Activity >> Please reproduce every record, keeping each one exactly as written.

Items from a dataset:
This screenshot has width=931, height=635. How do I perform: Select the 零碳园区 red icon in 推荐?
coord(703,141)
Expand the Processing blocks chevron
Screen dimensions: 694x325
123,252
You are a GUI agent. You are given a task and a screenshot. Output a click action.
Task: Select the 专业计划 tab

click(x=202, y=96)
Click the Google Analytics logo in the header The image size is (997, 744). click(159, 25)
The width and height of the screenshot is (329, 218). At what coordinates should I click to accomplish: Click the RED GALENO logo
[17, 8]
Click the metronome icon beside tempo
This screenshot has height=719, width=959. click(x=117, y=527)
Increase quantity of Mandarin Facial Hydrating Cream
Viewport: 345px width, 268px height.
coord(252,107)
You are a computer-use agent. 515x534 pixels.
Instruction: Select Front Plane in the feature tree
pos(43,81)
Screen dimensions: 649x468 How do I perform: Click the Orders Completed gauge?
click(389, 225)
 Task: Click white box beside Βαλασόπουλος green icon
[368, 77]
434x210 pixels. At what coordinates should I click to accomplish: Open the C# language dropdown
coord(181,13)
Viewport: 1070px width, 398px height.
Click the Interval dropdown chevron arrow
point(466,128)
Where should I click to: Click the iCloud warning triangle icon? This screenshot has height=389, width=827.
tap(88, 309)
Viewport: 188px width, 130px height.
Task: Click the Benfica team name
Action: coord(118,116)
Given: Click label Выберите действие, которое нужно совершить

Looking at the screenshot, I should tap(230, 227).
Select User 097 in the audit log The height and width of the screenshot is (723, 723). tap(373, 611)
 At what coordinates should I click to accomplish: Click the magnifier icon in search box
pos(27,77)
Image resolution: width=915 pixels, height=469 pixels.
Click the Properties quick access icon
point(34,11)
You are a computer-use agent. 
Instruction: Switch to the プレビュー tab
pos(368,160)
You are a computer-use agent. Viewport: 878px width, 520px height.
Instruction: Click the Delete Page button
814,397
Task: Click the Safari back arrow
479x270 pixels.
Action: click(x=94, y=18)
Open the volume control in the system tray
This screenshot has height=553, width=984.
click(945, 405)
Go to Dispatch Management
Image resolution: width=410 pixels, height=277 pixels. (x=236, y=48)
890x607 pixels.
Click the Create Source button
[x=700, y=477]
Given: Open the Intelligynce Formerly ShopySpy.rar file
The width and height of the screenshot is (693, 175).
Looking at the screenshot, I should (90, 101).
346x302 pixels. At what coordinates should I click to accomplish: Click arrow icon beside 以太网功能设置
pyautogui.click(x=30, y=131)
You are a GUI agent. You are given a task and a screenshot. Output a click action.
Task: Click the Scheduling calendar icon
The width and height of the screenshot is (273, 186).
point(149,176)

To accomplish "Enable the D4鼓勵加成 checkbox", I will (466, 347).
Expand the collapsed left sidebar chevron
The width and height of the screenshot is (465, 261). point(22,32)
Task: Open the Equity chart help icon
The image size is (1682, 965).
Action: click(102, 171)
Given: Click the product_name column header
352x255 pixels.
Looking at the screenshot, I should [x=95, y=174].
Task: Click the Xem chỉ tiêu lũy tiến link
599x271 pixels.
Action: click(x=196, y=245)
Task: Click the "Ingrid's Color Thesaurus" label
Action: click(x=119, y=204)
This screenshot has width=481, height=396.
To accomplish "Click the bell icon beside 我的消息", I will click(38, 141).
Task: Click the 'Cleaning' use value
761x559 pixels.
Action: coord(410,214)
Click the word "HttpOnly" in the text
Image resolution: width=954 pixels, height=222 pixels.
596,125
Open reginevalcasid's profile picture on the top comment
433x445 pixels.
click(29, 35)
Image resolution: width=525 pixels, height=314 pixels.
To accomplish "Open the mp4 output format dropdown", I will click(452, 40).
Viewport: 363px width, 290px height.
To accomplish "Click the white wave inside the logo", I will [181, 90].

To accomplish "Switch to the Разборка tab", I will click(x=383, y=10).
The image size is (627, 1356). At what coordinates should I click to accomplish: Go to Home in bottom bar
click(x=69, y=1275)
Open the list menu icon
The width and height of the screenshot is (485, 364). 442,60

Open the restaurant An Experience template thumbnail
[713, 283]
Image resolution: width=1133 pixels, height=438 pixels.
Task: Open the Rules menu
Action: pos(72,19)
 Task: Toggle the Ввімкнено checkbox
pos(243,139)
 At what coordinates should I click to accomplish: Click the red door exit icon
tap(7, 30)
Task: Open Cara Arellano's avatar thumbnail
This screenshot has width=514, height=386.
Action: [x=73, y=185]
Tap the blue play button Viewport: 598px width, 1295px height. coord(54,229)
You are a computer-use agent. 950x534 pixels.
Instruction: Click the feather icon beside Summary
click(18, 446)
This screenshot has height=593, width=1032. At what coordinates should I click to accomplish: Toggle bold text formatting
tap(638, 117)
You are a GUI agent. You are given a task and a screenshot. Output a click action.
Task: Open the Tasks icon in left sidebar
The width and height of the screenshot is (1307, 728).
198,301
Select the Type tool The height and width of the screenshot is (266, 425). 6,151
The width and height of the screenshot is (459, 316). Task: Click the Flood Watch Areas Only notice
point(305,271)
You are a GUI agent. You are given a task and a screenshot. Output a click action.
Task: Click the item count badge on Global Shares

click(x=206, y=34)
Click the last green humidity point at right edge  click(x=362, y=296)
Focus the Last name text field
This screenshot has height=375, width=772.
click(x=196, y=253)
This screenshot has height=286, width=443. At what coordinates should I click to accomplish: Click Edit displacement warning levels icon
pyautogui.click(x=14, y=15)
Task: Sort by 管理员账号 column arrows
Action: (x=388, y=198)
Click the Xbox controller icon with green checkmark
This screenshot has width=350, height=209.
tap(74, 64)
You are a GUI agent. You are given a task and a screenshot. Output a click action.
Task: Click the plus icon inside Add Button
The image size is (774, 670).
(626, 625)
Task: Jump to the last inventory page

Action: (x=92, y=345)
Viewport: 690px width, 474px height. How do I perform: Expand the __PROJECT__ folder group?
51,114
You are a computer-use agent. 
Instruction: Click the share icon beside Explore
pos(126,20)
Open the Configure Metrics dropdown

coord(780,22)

Solution to the problem >>
This screenshot has width=931, height=635. How do I perform: Select the 零碳园区 red icon in 推荐?
coord(703,141)
Expand the Processing blocks chevron
Screen dimensions: 694x325
123,252
You are a GUI agent. You are given a task and a screenshot. Output a click action.
Task: Select the 专业计划 tab

click(x=202, y=96)
Click the Google Analytics logo in the header The image size is (997, 744). click(159, 25)
The width and height of the screenshot is (329, 218). At what coordinates should I click to accomplish: Click the RED GALENO logo
[17, 8]
Click the metronome icon beside tempo
This screenshot has height=719, width=959. click(x=117, y=527)
Increase quantity of Mandarin Facial Hydrating Cream
Viewport: 345px width, 268px height.
coord(252,107)
You are a computer-use agent. 515x534 pixels.
Instruction: Select Front Plane in the feature tree
pos(43,81)
Screen dimensions: 649x468 How do I perform: Click the Orders Completed gauge?
click(389, 225)
 Task: Click white box beside Βαλασόπουλος green icon
[368, 77]
434x210 pixels. At what coordinates should I click to accomplish: Open the C# language dropdown
coord(181,13)
Viewport: 1070px width, 398px height.
Click the Interval dropdown chevron arrow
point(466,128)
Where should I click to: Click the iCloud warning triangle icon? This screenshot has height=389, width=827.
tap(88, 309)
Viewport: 188px width, 130px height.
Task: Click the Benfica team name
Action: coord(118,116)
Given: Click label Выберите действие, которое нужно совершить

Looking at the screenshot, I should tap(230, 227).
Select User 097 in the audit log The height and width of the screenshot is (723, 723). tap(373, 611)
 At what coordinates should I click to accomplish: Click the magnifier icon in search box
pos(27,77)
Image resolution: width=915 pixels, height=469 pixels.
Click the Properties quick access icon
point(34,11)
You are a computer-use agent. 
Instruction: Switch to the プレビュー tab
pos(368,160)
You are a computer-use agent. Viewport: 878px width, 520px height.
Instruction: Click the Delete Page button
814,397
Task: Click the Safari back arrow
479x270 pixels.
Action: click(x=94, y=18)
Open the volume control in the system tray
This screenshot has height=553, width=984.
click(945, 405)
Go to Dispatch Management
Image resolution: width=410 pixels, height=277 pixels. (x=236, y=48)
890x607 pixels.
Click the Create Source button
[x=700, y=477]
Given: Open the Intelligynce Formerly ShopySpy.rar file
The width and height of the screenshot is (693, 175).
Looking at the screenshot, I should (90, 101).
346x302 pixels. At what coordinates should I click to accomplish: Click arrow icon beside 以太网功能设置
pyautogui.click(x=30, y=131)
You are a GUI agent. You are given a task and a screenshot. Output a click action.
Task: Click the Scheduling calendar icon
The width and height of the screenshot is (273, 186).
point(149,176)

To accomplish "Enable the D4鼓勵加成 checkbox", I will (466, 347).
Expand the collapsed left sidebar chevron
The width and height of the screenshot is (465, 261). point(22,32)
Task: Open the Equity chart help icon
The image size is (1682, 965).
Action: click(102, 171)
Given: Click the product_name column header
352x255 pixels.
Looking at the screenshot, I should [x=95, y=174].
Task: Click the Xem chỉ tiêu lũy tiến link
599x271 pixels.
Action: click(x=196, y=245)
Task: Click the "Ingrid's Color Thesaurus" label
Action: click(x=119, y=204)
This screenshot has width=481, height=396.
To accomplish "Click the bell icon beside 我的消息", I will click(38, 141).
Task: Click the 'Cleaning' use value
761x559 pixels.
Action: coord(410,214)
Click the word "HttpOnly" in the text
Image resolution: width=954 pixels, height=222 pixels.
596,125
Open reginevalcasid's profile picture on the top comment
433x445 pixels.
click(29, 35)
Image resolution: width=525 pixels, height=314 pixels.
To accomplish "Open the mp4 output format dropdown", I will click(452, 40).
Viewport: 363px width, 290px height.
To accomplish "Click the white wave inside the logo", I will [181, 90].

To accomplish "Switch to the Разборка tab", I will click(x=383, y=10).
The image size is (627, 1356). At what coordinates should I click to accomplish: Go to Home in bottom bar
click(x=69, y=1275)
Open the list menu icon
The width and height of the screenshot is (485, 364). 442,60

Open the restaurant An Experience template thumbnail
[713, 283]
Image resolution: width=1133 pixels, height=438 pixels.
Task: Open the Rules menu
Action: pos(72,19)
 Task: Toggle the Ввімкнено checkbox
pos(243,139)
 At what coordinates should I click to accomplish: Click the red door exit icon
tap(7, 30)
Task: Open Cara Arellano's avatar thumbnail
This screenshot has width=514, height=386.
Action: [x=73, y=185]
Tap the blue play button Viewport: 598px width, 1295px height. coord(54,229)
You are a computer-use agent. 950x534 pixels.
Instruction: Click the feather icon beside Summary
click(18, 446)
This screenshot has height=593, width=1032. At what coordinates should I click to accomplish: Toggle bold text formatting
tap(638, 117)
You are a GUI agent. You are given a task and a screenshot. Output a click action.
Task: Open the Tasks icon in left sidebar
The width and height of the screenshot is (1307, 728).
198,301
Select the Type tool The height and width of the screenshot is (266, 425). 6,151
The width and height of the screenshot is (459, 316). Task: Click the Flood Watch Areas Only notice
point(305,271)
You are a GUI agent. You are given a task and a screenshot. Output a click action.
Task: Click the item count badge on Global Shares

click(x=206, y=34)
Click the last green humidity point at right edge  click(x=362, y=296)
Focus the Last name text field
This screenshot has height=375, width=772.
click(x=196, y=253)
This screenshot has height=286, width=443. At what coordinates should I click to accomplish: Click Edit displacement warning levels icon
pyautogui.click(x=14, y=15)
Task: Sort by 管理员账号 column arrows
Action: (x=388, y=198)
Click the Xbox controller icon with green checkmark
This screenshot has width=350, height=209.
tap(74, 64)
You are a GUI agent. You are given a task and a screenshot. Output a click action.
Task: Click the plus icon inside Add Button
The image size is (774, 670).
(626, 625)
Task: Jump to the last inventory page

Action: (x=92, y=345)
Viewport: 690px width, 474px height. How do I perform: Expand the __PROJECT__ folder group?
51,114
You are a computer-use agent. 
Instruction: Click the share icon beside Explore
pos(126,20)
Open the Configure Metrics dropdown

coord(780,22)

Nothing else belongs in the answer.